_Assignment_.
Each line of the records that holds the word "Choose" should be copied out.

_Extracted material_.
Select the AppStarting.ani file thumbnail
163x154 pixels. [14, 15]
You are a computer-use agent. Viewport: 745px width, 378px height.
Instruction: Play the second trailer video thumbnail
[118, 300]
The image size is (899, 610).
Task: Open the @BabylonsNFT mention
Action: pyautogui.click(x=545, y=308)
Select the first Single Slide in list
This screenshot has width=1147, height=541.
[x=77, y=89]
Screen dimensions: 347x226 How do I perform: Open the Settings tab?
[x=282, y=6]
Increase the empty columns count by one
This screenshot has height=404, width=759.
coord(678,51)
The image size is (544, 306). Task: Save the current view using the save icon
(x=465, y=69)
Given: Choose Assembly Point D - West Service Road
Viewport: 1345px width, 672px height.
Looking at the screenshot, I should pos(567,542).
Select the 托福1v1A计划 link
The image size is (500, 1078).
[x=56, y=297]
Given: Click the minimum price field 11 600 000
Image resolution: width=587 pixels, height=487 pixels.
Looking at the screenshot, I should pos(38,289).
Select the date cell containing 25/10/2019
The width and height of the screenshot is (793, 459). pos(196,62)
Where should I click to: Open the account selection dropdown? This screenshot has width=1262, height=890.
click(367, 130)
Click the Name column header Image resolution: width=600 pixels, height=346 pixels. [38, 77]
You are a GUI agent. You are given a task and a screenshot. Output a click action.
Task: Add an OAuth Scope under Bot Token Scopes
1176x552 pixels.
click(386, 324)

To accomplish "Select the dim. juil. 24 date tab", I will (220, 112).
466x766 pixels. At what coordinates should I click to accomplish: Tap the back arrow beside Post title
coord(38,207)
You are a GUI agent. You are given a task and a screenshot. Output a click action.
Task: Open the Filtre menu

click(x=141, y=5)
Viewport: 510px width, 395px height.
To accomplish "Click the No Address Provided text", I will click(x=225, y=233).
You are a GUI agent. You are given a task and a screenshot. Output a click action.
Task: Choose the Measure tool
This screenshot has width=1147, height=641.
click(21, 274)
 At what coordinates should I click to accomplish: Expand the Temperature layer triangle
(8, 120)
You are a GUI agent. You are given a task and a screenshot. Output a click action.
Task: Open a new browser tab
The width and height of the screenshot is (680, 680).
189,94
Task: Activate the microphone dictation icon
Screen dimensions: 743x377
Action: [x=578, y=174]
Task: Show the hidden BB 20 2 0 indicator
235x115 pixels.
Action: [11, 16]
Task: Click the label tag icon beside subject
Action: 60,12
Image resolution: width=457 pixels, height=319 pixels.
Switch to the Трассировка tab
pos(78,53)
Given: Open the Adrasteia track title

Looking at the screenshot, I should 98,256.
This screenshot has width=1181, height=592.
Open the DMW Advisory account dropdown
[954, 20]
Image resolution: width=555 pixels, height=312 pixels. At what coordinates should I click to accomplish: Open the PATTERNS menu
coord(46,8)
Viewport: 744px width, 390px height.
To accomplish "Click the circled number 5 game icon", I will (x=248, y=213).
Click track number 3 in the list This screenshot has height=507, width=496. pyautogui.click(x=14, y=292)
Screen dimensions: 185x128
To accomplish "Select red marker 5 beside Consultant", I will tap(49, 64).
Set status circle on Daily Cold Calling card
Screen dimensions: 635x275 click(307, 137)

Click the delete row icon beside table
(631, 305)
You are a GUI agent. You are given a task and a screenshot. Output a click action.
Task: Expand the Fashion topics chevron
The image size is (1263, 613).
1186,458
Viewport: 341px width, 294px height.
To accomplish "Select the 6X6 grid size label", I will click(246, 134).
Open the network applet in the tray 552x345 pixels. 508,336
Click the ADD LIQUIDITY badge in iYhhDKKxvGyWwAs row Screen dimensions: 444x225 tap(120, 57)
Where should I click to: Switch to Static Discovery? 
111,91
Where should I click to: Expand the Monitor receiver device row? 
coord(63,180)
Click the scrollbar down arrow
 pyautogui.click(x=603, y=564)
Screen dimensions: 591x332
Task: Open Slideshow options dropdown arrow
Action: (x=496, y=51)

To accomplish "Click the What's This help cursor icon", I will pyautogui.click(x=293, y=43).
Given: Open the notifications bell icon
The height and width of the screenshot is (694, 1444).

_Expected answer_.
Given: Choose Assembly Point D - West Service Road
Task: Choose the Measure tool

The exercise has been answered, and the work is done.